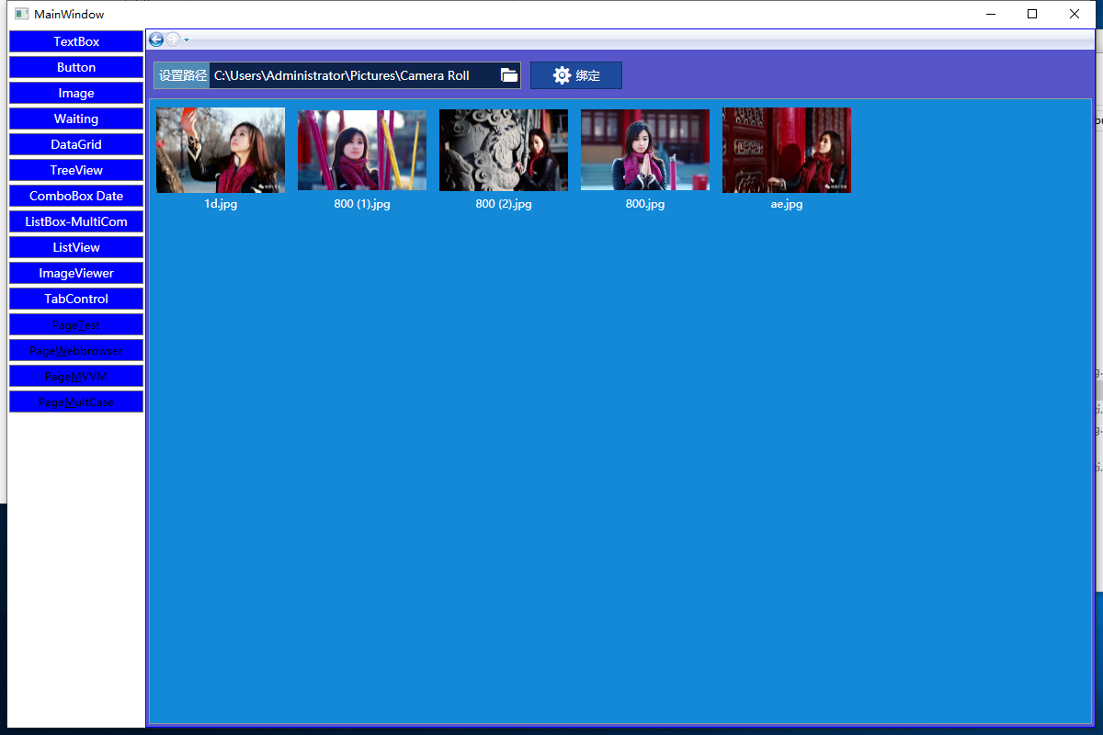Select the ae.jpg thumbnail
The height and width of the screenshot is (735, 1103).
click(787, 150)
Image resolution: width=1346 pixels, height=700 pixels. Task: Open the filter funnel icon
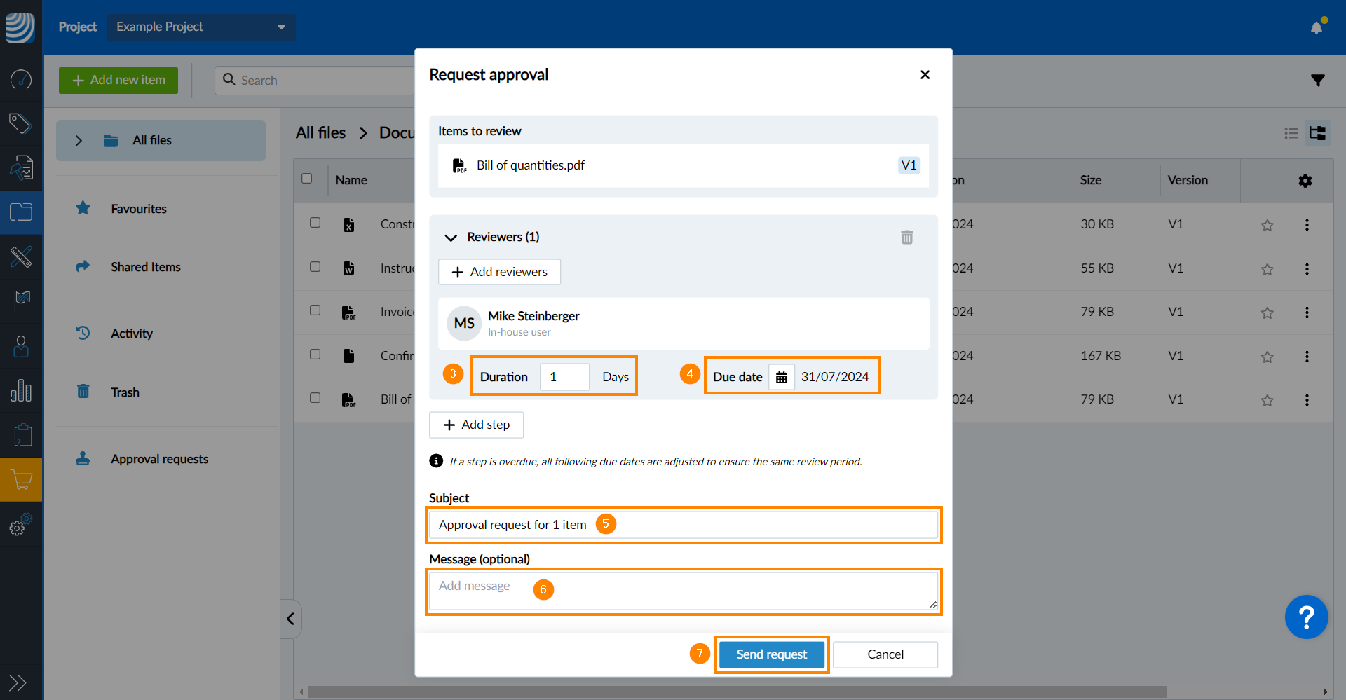tap(1317, 81)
════
## EXERCISE
Verbatim, write out the line containing "Image resolution: width=1346" and all later lines through the end of the records, leaving every picture out.

## COMPLETED EXERCISE
Image resolution: width=1346 pixels, height=700 pixels. Task: Open the filter funnel icon
tap(1317, 81)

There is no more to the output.